The Air Force could release in February its final request for proposals (RFP) for a program that is slated to accommodate a NASA earth science instrument as a hosted payload on commercial spacecraft, according to a service official.
Air Force Lt. Col. Mark Brykowytch said Wednesday the service is also looking at putting out another draft RFP, the second for “TEMPO,” out in November. NASA’s Tropospheric Emissions: Monitoring of Pollution (TEMPO) program will measure the atmospheric pollution covering most of North America, from Mexico City to the Canadian tar/oil sands, and from the Atlantic to Pacific oceans hourly and at high-spatial resolution.

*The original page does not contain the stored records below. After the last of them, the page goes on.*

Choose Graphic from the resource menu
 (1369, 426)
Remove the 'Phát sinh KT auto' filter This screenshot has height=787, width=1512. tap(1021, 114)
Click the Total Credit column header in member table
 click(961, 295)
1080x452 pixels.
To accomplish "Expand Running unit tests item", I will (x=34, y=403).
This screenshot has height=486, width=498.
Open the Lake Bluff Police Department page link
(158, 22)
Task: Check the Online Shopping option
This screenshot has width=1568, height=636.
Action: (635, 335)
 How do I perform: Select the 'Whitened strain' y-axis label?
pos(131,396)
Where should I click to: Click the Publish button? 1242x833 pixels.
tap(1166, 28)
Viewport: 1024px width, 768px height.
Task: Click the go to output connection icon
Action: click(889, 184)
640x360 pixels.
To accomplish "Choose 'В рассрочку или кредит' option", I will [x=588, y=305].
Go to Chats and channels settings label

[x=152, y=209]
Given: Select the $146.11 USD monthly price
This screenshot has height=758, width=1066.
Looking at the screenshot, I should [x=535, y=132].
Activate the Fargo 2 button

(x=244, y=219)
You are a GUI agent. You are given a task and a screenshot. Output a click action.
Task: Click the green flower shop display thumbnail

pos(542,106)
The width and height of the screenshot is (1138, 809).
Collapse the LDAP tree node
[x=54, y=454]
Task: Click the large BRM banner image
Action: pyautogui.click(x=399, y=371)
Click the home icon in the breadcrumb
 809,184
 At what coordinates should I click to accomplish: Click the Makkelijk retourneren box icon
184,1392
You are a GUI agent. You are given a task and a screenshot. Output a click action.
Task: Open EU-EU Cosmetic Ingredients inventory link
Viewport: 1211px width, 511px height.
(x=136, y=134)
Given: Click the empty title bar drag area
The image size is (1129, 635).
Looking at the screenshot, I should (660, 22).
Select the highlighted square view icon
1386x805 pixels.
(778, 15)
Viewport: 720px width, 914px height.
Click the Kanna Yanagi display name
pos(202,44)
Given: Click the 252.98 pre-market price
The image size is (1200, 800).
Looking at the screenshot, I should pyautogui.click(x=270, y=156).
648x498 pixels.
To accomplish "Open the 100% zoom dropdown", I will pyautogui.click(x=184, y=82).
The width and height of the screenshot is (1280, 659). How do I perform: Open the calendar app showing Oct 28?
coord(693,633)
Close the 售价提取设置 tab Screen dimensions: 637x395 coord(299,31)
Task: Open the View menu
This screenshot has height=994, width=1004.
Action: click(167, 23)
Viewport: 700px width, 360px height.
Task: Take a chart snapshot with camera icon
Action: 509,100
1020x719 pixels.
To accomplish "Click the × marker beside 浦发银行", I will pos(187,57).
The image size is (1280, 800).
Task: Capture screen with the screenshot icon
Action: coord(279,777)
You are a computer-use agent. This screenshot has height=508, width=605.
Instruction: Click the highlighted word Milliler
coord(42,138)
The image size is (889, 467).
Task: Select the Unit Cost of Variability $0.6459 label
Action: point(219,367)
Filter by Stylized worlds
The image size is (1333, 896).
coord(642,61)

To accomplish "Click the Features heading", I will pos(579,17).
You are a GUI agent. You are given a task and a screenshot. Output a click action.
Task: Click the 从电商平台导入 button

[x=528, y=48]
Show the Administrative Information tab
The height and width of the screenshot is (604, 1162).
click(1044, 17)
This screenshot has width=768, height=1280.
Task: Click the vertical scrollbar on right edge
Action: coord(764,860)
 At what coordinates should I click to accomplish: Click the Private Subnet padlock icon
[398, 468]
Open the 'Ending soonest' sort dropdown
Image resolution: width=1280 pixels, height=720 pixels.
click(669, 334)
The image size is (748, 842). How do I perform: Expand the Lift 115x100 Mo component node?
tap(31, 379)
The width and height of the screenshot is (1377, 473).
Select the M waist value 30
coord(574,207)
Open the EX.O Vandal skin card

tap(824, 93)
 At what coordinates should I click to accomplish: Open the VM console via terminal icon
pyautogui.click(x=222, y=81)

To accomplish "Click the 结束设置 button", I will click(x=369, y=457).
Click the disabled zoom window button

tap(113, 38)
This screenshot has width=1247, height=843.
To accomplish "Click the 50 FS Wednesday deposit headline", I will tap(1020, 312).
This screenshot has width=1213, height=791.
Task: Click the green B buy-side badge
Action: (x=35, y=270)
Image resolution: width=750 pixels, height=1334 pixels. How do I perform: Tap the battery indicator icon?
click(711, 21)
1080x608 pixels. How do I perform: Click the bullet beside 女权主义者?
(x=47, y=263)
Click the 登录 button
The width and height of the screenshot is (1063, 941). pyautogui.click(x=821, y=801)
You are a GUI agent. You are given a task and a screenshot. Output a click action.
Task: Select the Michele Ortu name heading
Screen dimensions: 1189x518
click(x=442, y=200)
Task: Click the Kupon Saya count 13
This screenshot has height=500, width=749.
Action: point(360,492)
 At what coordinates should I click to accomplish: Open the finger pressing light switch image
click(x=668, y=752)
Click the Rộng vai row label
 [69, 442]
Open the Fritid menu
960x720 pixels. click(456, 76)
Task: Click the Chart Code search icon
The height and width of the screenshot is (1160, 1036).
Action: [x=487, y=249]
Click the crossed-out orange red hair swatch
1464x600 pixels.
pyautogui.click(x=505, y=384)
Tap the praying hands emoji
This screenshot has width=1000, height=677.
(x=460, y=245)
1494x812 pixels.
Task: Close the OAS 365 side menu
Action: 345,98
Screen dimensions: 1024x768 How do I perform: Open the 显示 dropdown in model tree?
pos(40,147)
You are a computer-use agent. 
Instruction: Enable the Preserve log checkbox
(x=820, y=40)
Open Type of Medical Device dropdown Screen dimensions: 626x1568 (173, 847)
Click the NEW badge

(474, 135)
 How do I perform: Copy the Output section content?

Brykowytch was previously chief of the hosted payload office at Air Force Space Command’s (AFSPC) Space and Missile Systems Center (SMC). He is now, after reorganization, chief of the capabilities, integration and transition division within SMC. Brykowytch’s remarks came at the Hosted Payloads and Small Sat Summit in Washington, which was hosted by Defense Daily parent company Access Intelligence LLC.
The Air Force in the summer awarded Boeing [BA], Orbital Sciences [ORB] and Space Systems/Loral (SSL) three, six-month period of performance contracts worth $800,000 each for TEMPO to determine the feasibility of accommodating the TEMPO instrument as a hosted payload on a spacecraft bound for geostationary earth orbit (GEO).
The TEMPO study contract was awarded under the larger Air Force Hosted Payload Solutions (HoPS) indefinite delivery, indefinite quantity (IDIQ) contract awarded July 10, according to Boeing. HoPS is to provide a rapid and flexible means for the government to acquire commercial hosting capabilities for government payloads. The contract is designed to create a pool of qualified vendors to meet the government’s needs for various hosted payload missions.
The Air Force anticipates an operational TEMPO mission contract award in mid-2015 (Defense Daily, Aug. 20).
The following companies received HoPS contracts: Astrium Services Government, Harris [HRS], SSL, Millennium Engineering and Integration, Surrey Satellite Technology U.S., Orbital Sciences [ORB], Boeing, Exoterra Resources, Lockheed Martin [LMT], Merging Excellence and Innovation Tech, ViviSat, Intelsat General Corp. (IGC), SES Government Solutions and Eutelsat America Corp. (Defense Daily, July 10).